Some Negroes have stopped the fight because they believe free and equal are one in the same, yet to be free without equality reduces slavery to that of the mind.

We will dismiss the concept of civil war, but only to highlight Lincoln’s Hancock on a piece paper that was only meant to incite southern revolts, never officially law. There was no unity in the states then and now.

America has not yet figured out how to deal with this problem of the Negro.

She has yet to reconcile with the sons and daughters of the night. The burden of granting freedom came with the visible scars of hypocrisy, death, inhumane treatments that violated the Geneva Convention and the creation of an entirely separate social and economic class.

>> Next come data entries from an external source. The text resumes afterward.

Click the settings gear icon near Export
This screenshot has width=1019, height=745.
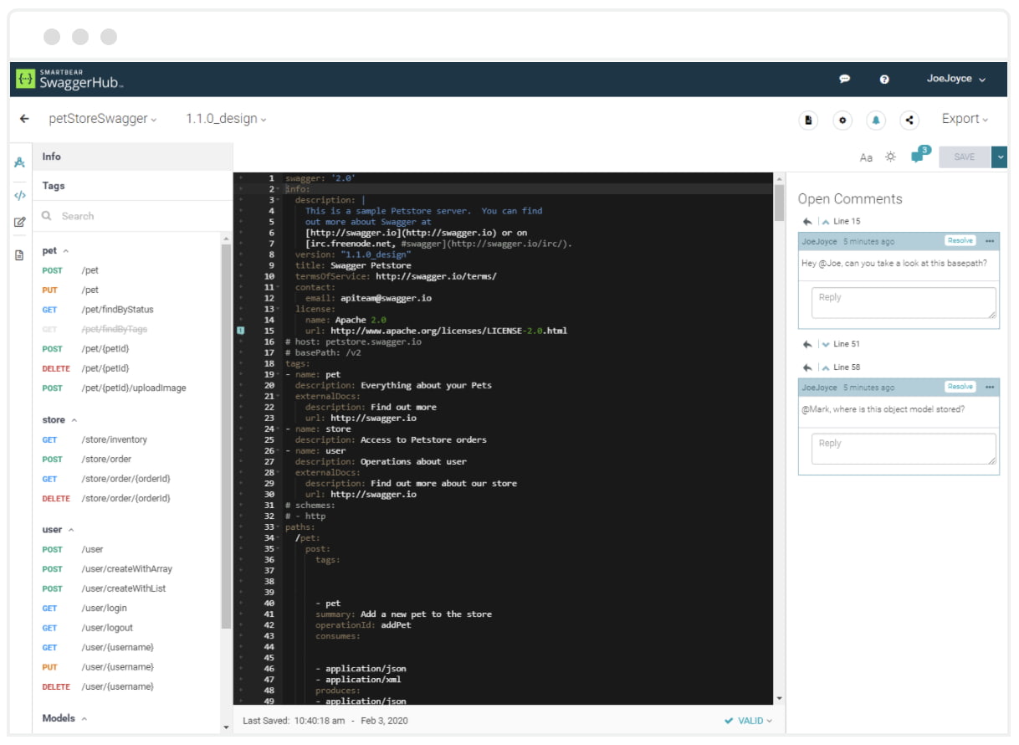pos(842,120)
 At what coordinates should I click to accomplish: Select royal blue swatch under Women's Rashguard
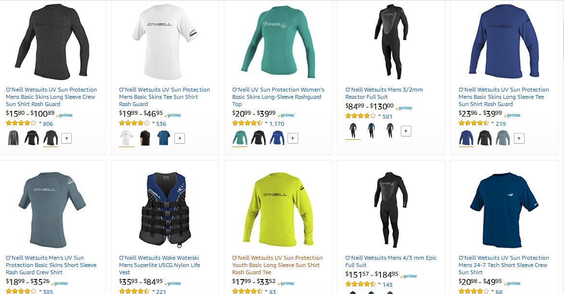(x=277, y=138)
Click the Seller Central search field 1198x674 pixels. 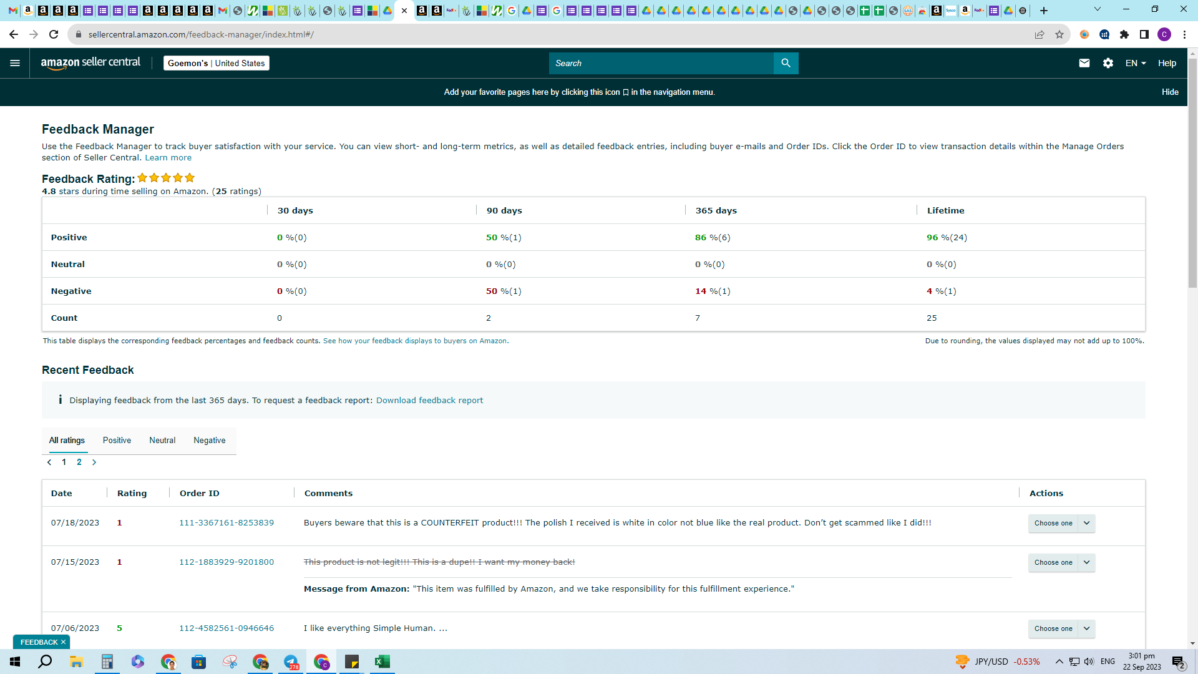661,63
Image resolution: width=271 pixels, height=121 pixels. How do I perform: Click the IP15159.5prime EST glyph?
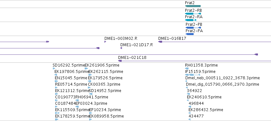pos(192,75)
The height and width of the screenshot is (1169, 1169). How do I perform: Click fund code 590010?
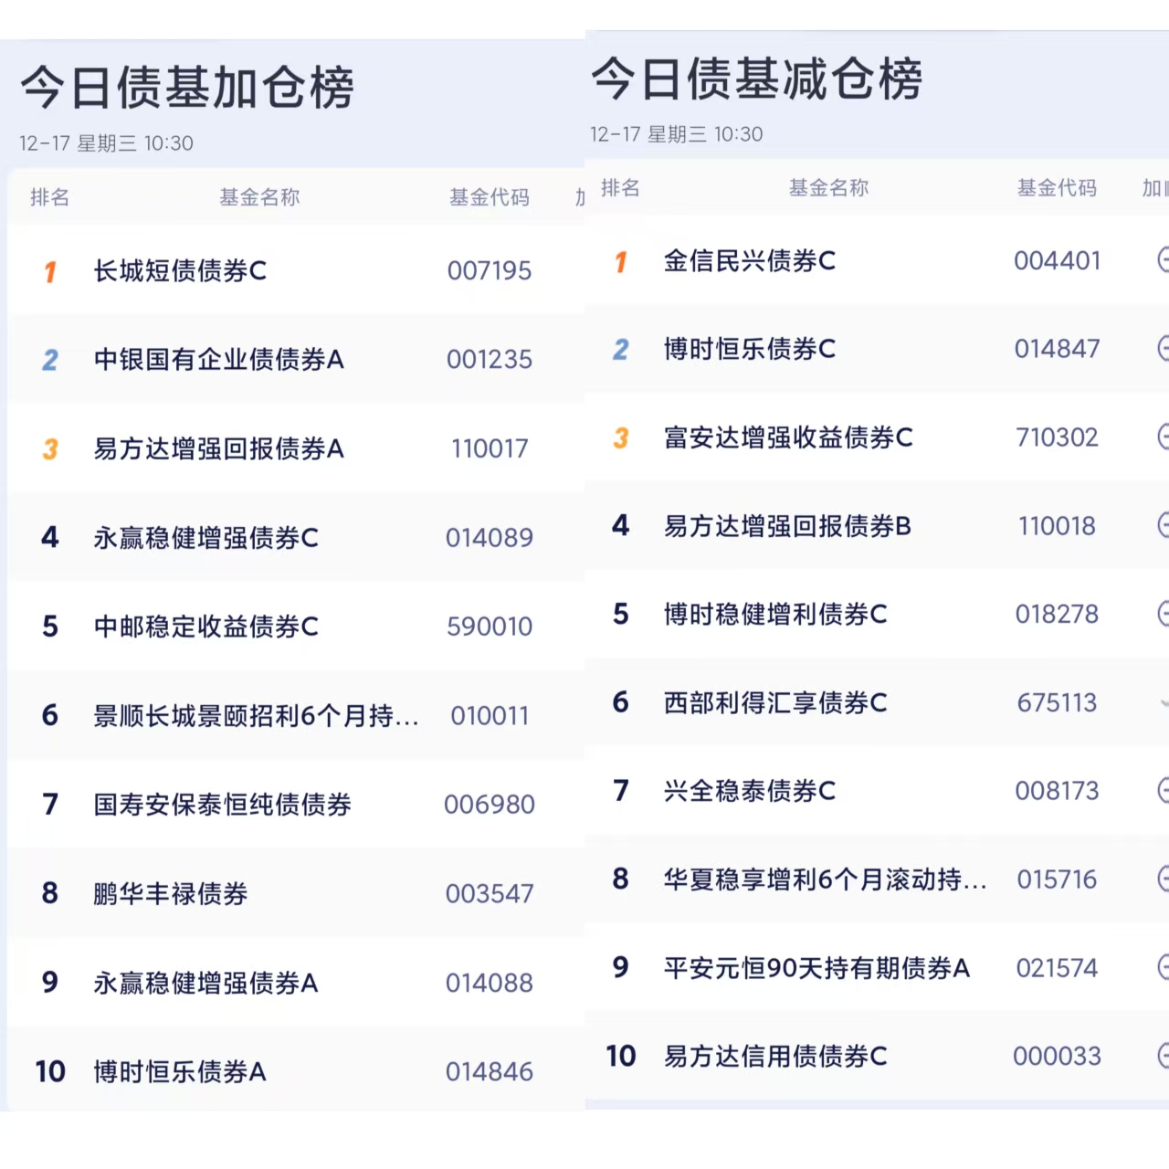coord(489,627)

It becomes a blame-the-victim rhetoric.

Would you ever blame a rape victim?

I am American, son to the brother of the night, son to the daughter who birthed the nation that bore the whips of mental degradation.

I am the problem that America refuses to solve.

I am the whitewashed version of history masked as a month that took centuries to create.

I am the pillar of the prison industrial complex that began to spike just after emancipation, not after the war on drugs.

I am the personification of someone viewing themselves through the lens of someone else, the seventh son in the writings of Dubois.

We continue this striving of uniting two-warring souls.

It is burned in our psyche that we are second-class citizens dealing with psychosocial issues unique to a specific socioeconomic experience, and yet we assume the blame.

How the f— can you blame an entire people for a problem that a whole country created yet wants no parts in fixing?

Equal and free. Nothing Less.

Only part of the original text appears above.